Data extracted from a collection

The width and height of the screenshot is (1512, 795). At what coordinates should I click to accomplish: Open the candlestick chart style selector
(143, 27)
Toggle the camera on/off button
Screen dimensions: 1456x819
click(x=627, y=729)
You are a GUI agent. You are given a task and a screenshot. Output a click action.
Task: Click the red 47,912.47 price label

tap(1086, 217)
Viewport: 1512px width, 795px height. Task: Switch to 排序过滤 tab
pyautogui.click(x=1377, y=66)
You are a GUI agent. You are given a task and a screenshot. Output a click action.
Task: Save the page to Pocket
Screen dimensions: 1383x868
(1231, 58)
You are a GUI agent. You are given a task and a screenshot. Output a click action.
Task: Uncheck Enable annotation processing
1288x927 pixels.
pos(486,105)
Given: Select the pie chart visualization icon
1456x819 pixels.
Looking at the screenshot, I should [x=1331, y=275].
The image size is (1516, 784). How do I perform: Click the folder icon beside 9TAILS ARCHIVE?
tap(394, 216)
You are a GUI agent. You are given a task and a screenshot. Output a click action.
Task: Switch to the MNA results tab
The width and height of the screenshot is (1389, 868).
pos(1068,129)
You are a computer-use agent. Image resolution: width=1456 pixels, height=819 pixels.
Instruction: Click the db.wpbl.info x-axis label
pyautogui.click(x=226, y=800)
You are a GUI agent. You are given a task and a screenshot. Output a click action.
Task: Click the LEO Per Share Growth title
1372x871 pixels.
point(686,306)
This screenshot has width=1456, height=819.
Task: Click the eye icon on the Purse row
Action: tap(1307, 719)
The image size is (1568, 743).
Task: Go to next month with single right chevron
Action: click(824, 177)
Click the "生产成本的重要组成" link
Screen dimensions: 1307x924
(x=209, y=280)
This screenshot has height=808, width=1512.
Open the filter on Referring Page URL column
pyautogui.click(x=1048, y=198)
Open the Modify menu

INSTRUCTIONS FOR THE TASK -> Please retype all of the lines above exactly as they stand.

SOLUTION FOR THIS PROBLEM ->
The width and height of the screenshot is (1512, 795). At what coordinates should I click to accomplish: Open the candlestick chart style selector
(143, 27)
Toggle the camera on/off button
Screen dimensions: 1456x819
click(x=627, y=729)
You are a GUI agent. You are given a task and a screenshot. Output a click action.
Task: Click the red 47,912.47 price label

tap(1086, 217)
Viewport: 1512px width, 795px height. Task: Switch to 排序过滤 tab
pyautogui.click(x=1377, y=66)
You are a GUI agent. You are given a task and a screenshot. Output a click action.
Task: Save the page to Pocket
Screen dimensions: 1383x868
(1231, 58)
You are a GUI agent. You are given a task and a screenshot. Output a click action.
Task: Uncheck Enable annotation processing
1288x927 pixels.
pos(486,105)
Given: Select the pie chart visualization icon
1456x819 pixels.
Looking at the screenshot, I should [x=1331, y=275].
The image size is (1516, 784). How do I perform: Click the folder icon beside 9TAILS ARCHIVE?
tap(394, 216)
You are a GUI agent. You are given a task and a screenshot. Output a click action.
Task: Switch to the MNA results tab
The width and height of the screenshot is (1389, 868).
pos(1068,129)
You are a computer-use agent. Image resolution: width=1456 pixels, height=819 pixels.
Instruction: Click the db.wpbl.info x-axis label
pyautogui.click(x=226, y=800)
You are a GUI agent. You are given a task and a screenshot. Output a click action.
Task: Click the LEO Per Share Growth title
1372x871 pixels.
point(686,306)
This screenshot has width=1456, height=819.
Task: Click the eye icon on the Purse row
Action: tap(1307, 719)
The image size is (1568, 743).
Task: Go to next month with single right chevron
Action: click(824, 177)
Click the "生产成本的重要组成" link
Screen dimensions: 1307x924
(x=209, y=280)
This screenshot has height=808, width=1512.
Open the filter on Referring Page URL column
pyautogui.click(x=1048, y=198)
Open the Modify menu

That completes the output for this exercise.